Pendant ce temps, un cinquième gars, en train de fouiller sur son terminal, sursaute. Il vient de confirmer ses soupçons et les transfère sur l'entoptique de son camarade, qui sursaute à son tour. Ça n'arrange pas mes affaires. Pourtant, je ne bouge pas d'un cil quand ces deux-là s'approchent de moi et tirent ma capuche pour dévoiler mes cheveux d'un blanc crayeux.

— Bordel de merde... Que fout le fils du dictateur ici, hein ? C'est quoi l'entourloupe ?

— Il n'y a pas d'entourloupe. J'ai juste besoin de parler à Hellander. Dites-lui que j'ai des infos sur Soan Khan.

Mon interlocuteur me rend une expression aussi outragée que si je lui avais envoyé un coup de poing dans l'estomac. Peut-être est-ce pour cela, d'ailleurs, qu'il m'assène un coup de poing — bien physique — dans l'estomac en retour.
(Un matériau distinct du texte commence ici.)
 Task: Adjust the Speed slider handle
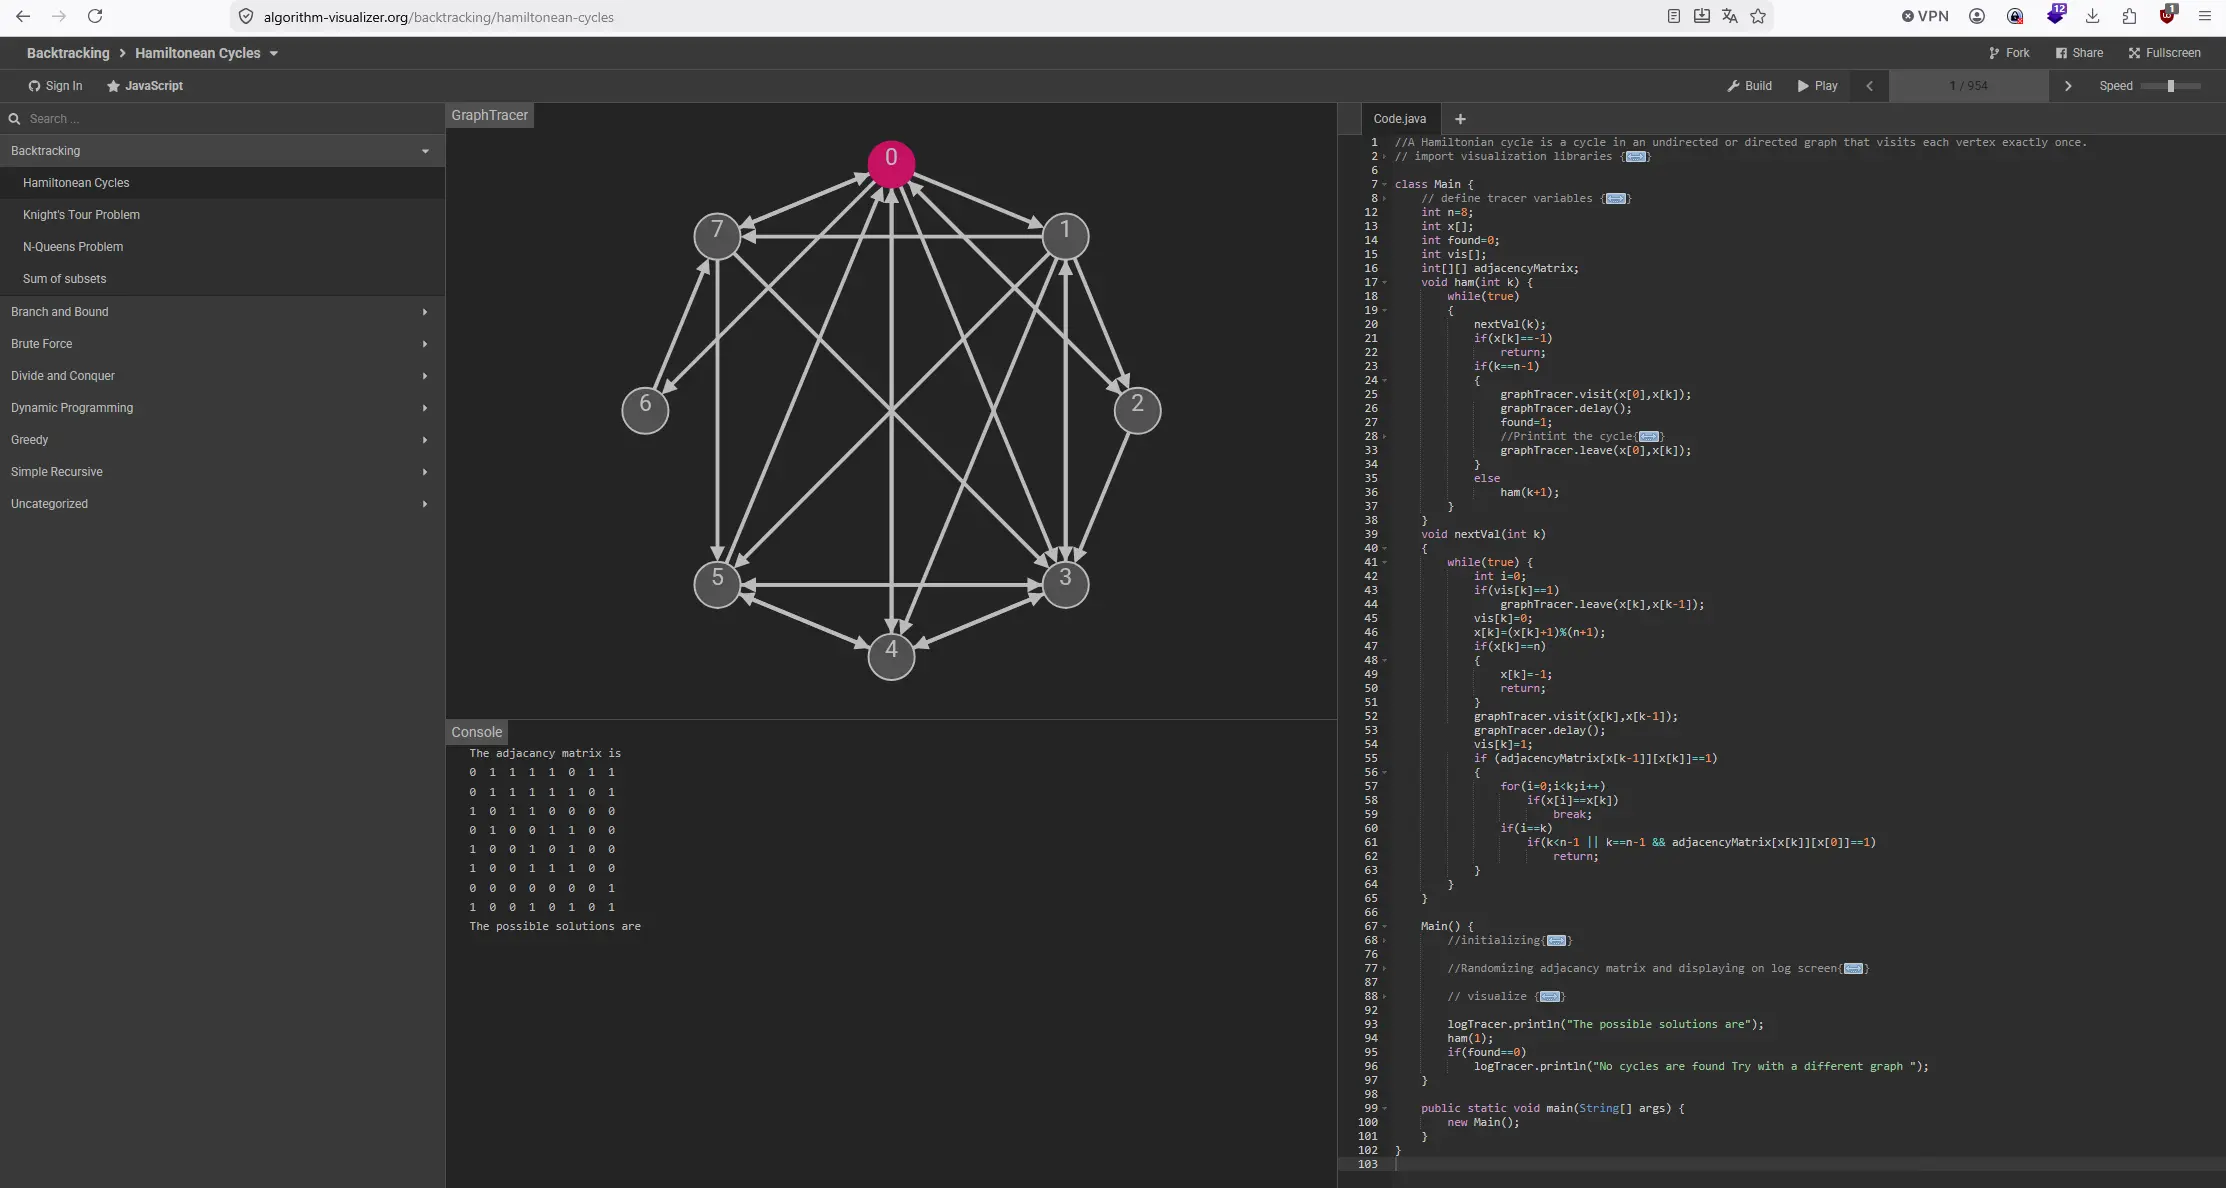(2171, 86)
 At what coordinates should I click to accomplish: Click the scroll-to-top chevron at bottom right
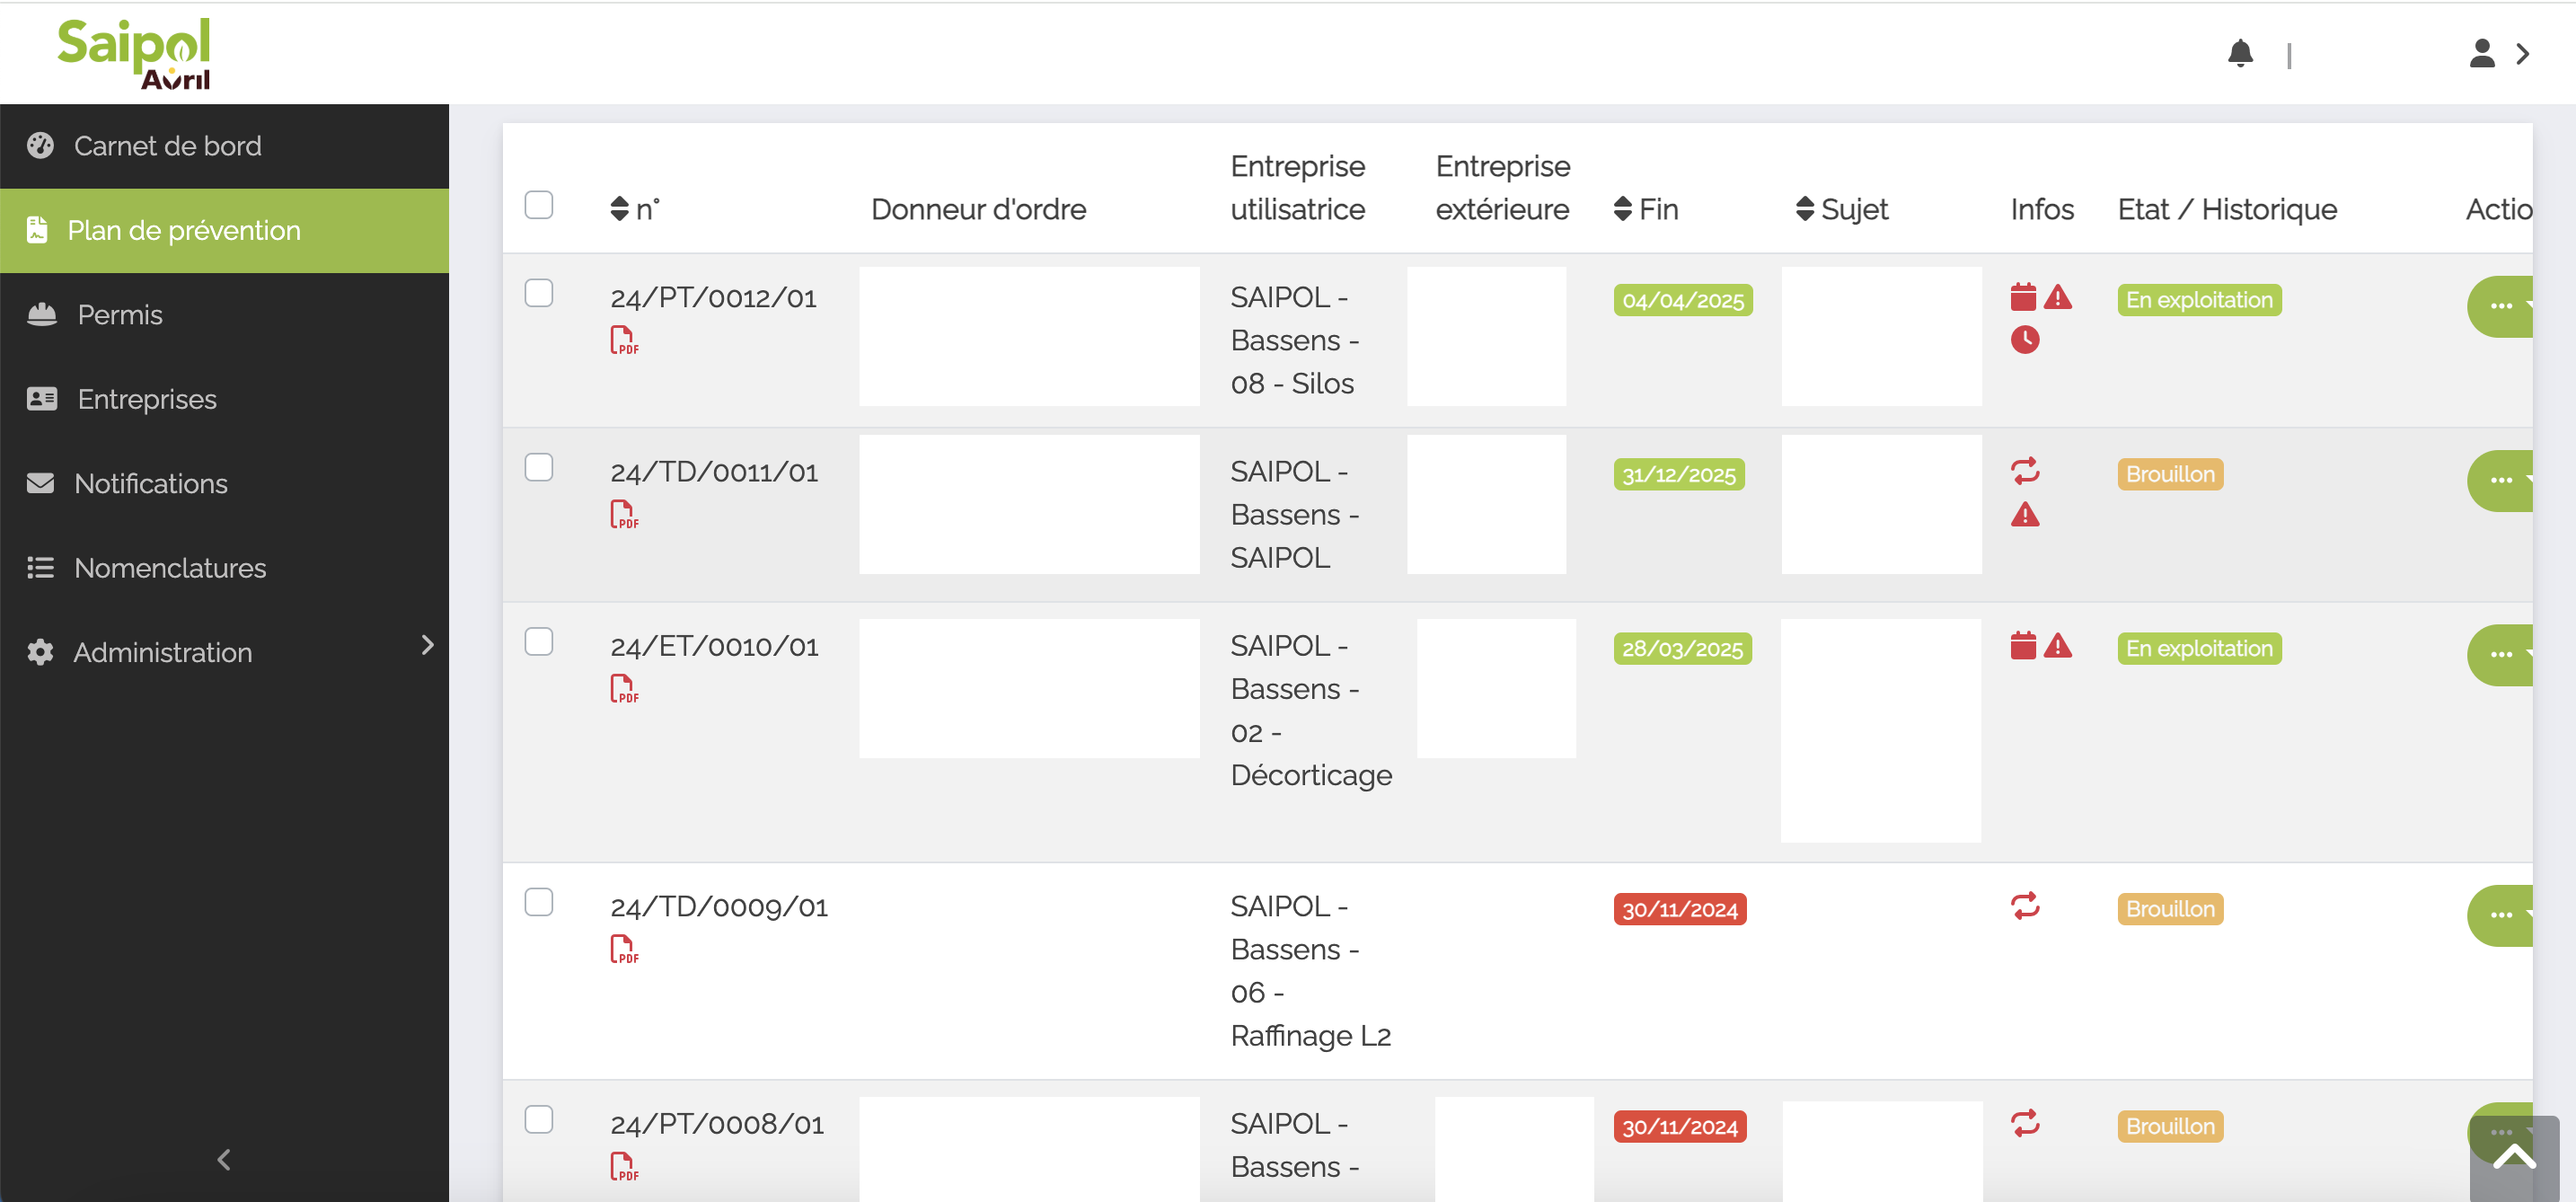coord(2516,1158)
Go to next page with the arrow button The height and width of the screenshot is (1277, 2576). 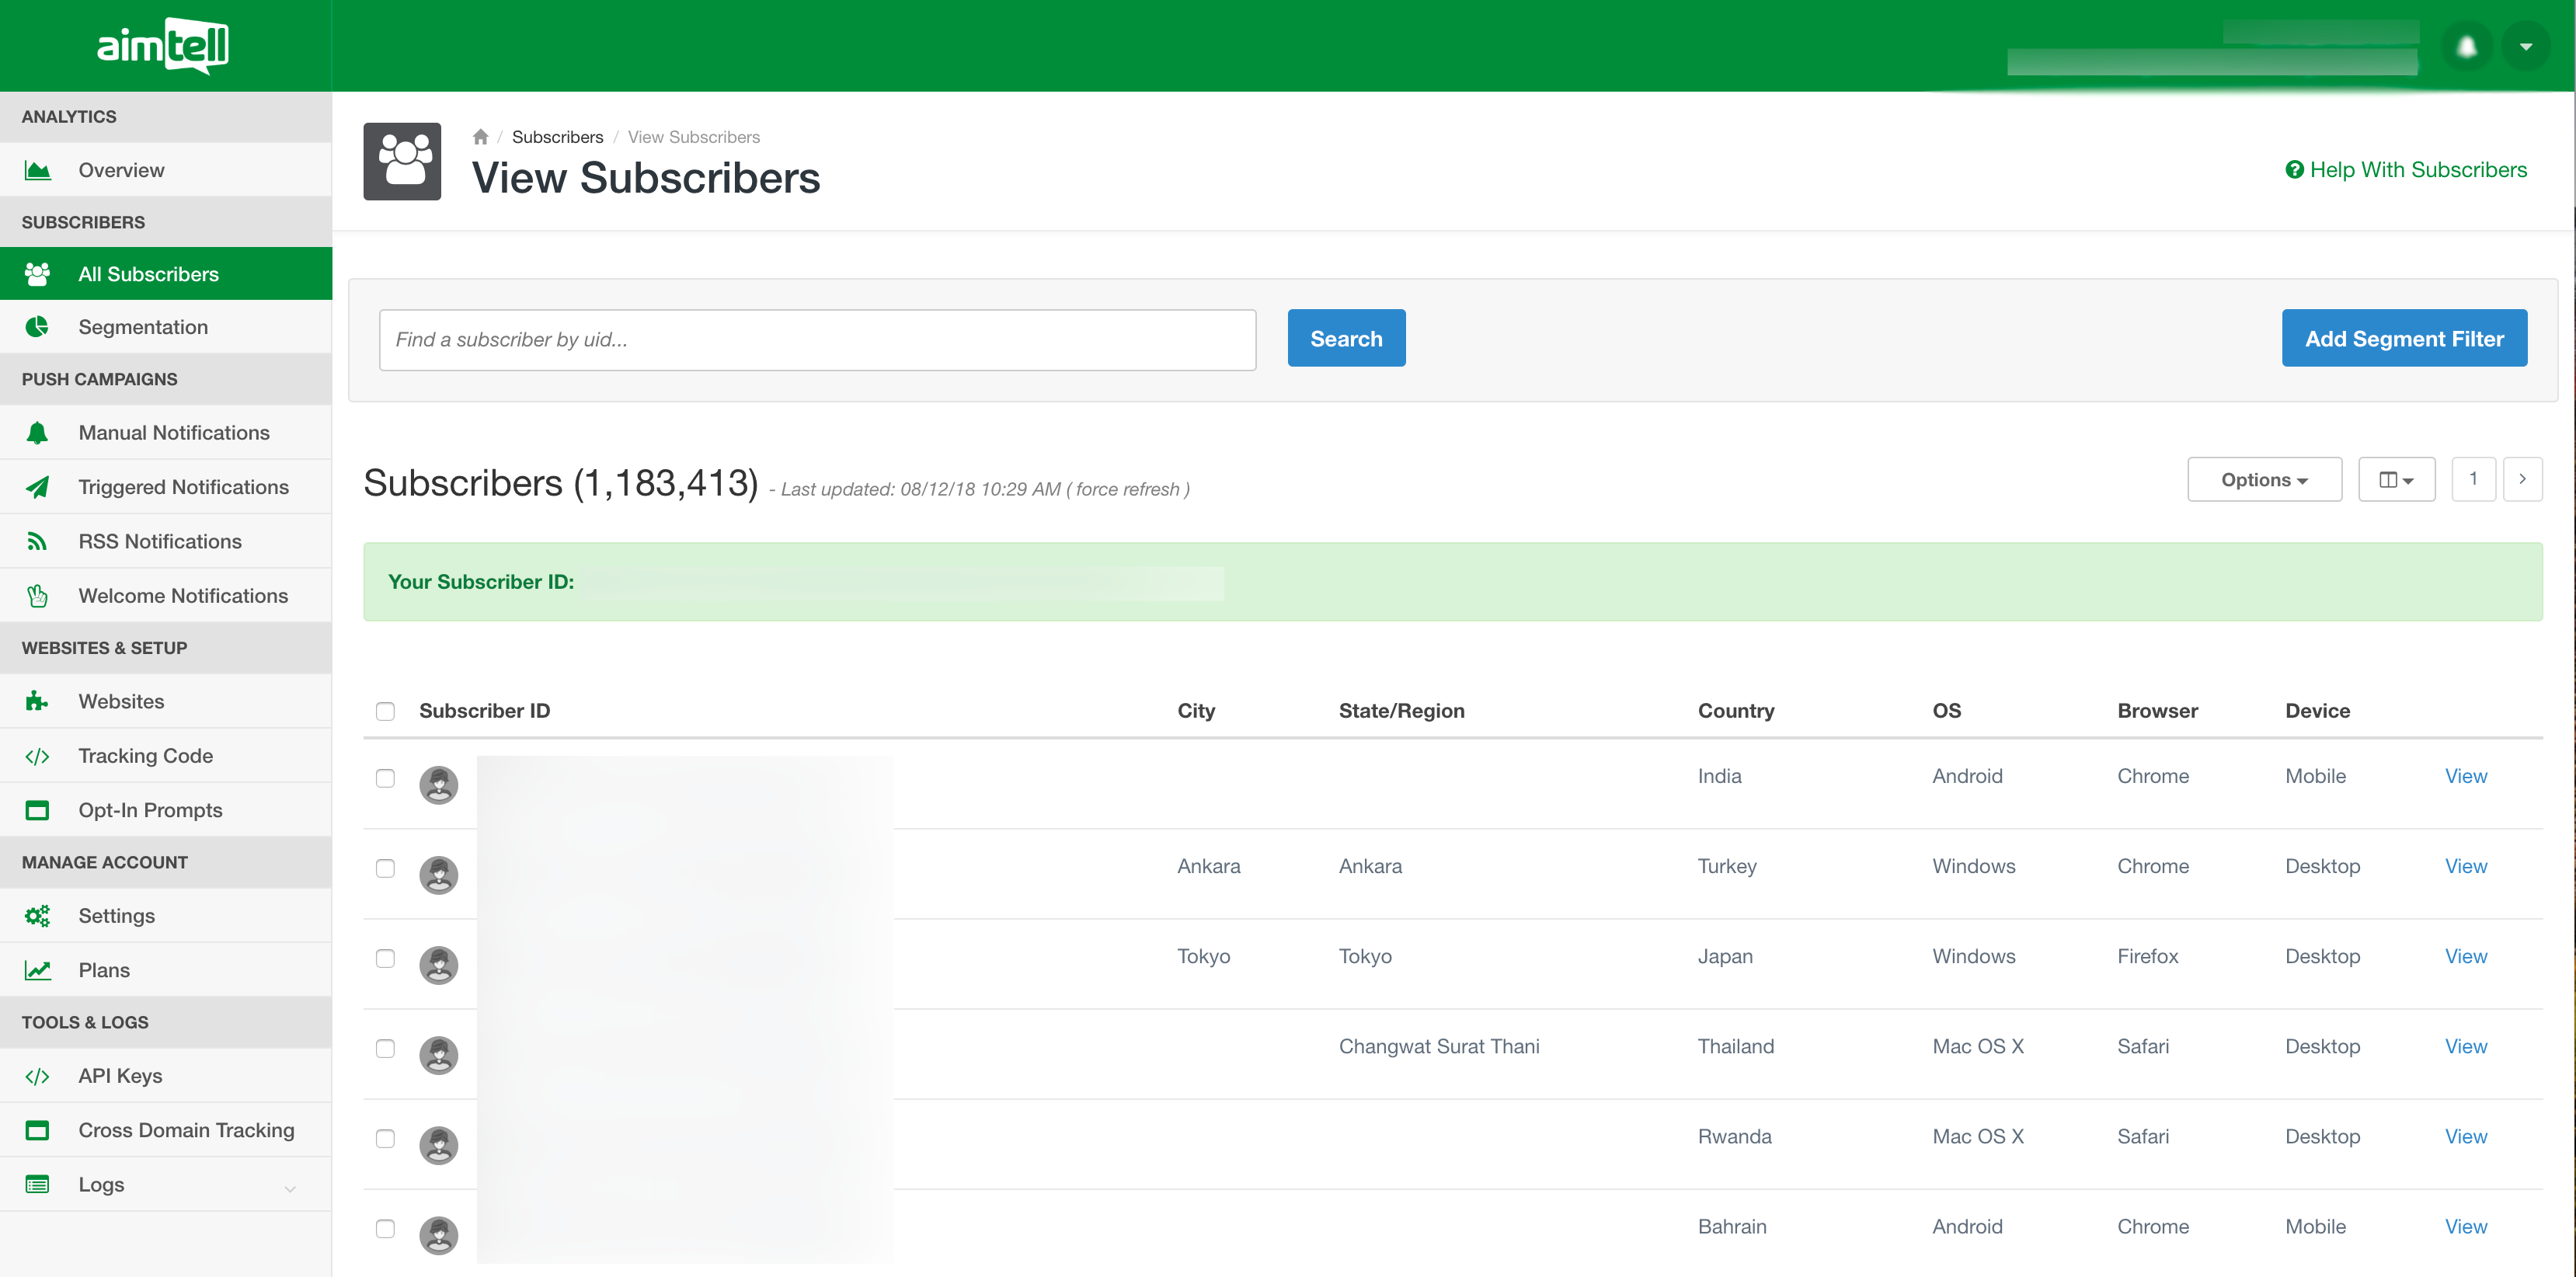coord(2521,479)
— J'sais pas ce que tu mijotes, mais j'apprécie clairement pas ! Toi et moi, on n'est pas dans le même camp, alors viens pas nous parler de Soan parce que c'est jouer à un jeu dangereux !

Et histoire de bien imprimer ses dires dans mon crâne, il empoigne mes cheveux pour relever ma tête et brandit son poing en direction de ma figure. Son mouvement se stoppe juste à temps, au son d'une invective qui retentit depuis l'escalier.

— Ça suffit Greg, lâche-le !

— Vous en avez mis du temps à descendre... répliqué-je, le souffle encore court.

Hellander, un homme à la quarantaine défraîchie, usé par le labeur et la misère de la bordure, croise les bras dans un geste d'antipathie. Aucune brèche pour quelqu'un qu'il considère comme un ennemi.

— Que fais-tu ici ? Que sais-tu sur Soan ?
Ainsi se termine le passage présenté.